Technology reporter for Bloomberg

Davey Alba is a technology reporter who covers Big Tech for Bloomberg News, after previously reporting on online disinformation for The New York Times.

==Early life and education==
Davey Alba was born in Manila, Philippines, and attended De La Salle University, earning a degree in communication arts. Her father is an academic, mother an economic consultant and her sister is VP of a multi-national investment bank. She came to the United States at age 23 in 2011. She studied at Columbia University and received a master's degree in science journalism.

==Career==
Alba's first job out of training was at Popular Mechanics; she was technology editor and got to test gadgets and phones. She worked as a technology reporter at BuzzFeed News, Wired and Gizmodo before joining The New York Times as a technology reporter in 2019. Her area of coverage was "disinformation and all of its tentacles." In March, 2022, she joined Bloomberg News, covering Google and Big Tech.
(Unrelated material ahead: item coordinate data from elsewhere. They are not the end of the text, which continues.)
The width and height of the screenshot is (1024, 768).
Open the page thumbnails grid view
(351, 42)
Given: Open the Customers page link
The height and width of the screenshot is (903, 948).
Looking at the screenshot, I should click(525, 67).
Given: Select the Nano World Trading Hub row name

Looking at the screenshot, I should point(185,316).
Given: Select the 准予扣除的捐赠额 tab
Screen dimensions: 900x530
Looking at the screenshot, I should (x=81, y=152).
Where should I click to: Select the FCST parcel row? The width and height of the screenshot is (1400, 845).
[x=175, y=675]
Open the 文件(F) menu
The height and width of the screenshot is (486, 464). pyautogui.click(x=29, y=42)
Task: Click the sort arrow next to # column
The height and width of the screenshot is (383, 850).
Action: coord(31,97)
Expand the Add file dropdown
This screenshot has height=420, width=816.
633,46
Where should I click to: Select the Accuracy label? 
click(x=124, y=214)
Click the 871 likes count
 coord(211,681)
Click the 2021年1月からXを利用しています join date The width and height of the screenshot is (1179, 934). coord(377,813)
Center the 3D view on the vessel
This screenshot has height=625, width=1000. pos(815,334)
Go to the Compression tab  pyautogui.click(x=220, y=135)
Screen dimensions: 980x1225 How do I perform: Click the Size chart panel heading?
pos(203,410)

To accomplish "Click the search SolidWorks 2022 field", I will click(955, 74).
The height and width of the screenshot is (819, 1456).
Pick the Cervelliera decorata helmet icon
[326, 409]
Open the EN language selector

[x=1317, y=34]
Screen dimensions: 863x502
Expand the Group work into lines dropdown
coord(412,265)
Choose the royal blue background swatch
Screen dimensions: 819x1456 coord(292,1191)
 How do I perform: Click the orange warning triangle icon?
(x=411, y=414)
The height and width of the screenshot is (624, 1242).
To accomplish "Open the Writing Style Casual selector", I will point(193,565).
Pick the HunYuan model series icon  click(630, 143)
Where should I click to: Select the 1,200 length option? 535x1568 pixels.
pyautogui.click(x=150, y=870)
In 2018, working at BuzzFeed News, she reported how Philippine President Rodrigo Duterte used Facebook to gain power in the country. For the BuzzFeed News article on Duterte, Alba won two 2019 awards. She was awarded the Livingston Award for International Reporting, documenting how Facebook ignored fake news, fueled the Filipino drug war, and adversely impacted a vulnerable community by enabling Duterte to manipulate public opinion and win election. After Duterte won, the Facebook machinery of manipulating opinion became a state-sponsored one "to punish opponents, sometimes with death." She won the Mirror Award for Best Story for Journalism in Peril.

After reporting on videos supportive of President Trump's recommendation for the use disinfectants in the treatment of COVID-19, Alba was the target of "weaponized harassment." Alba reports that she was targeted as a reporter who is an immigrant, a woman and a person of color.

In September 2021, Alba interviewed incoming Wikimedia Foundation chief executive officer Maryana Iskander.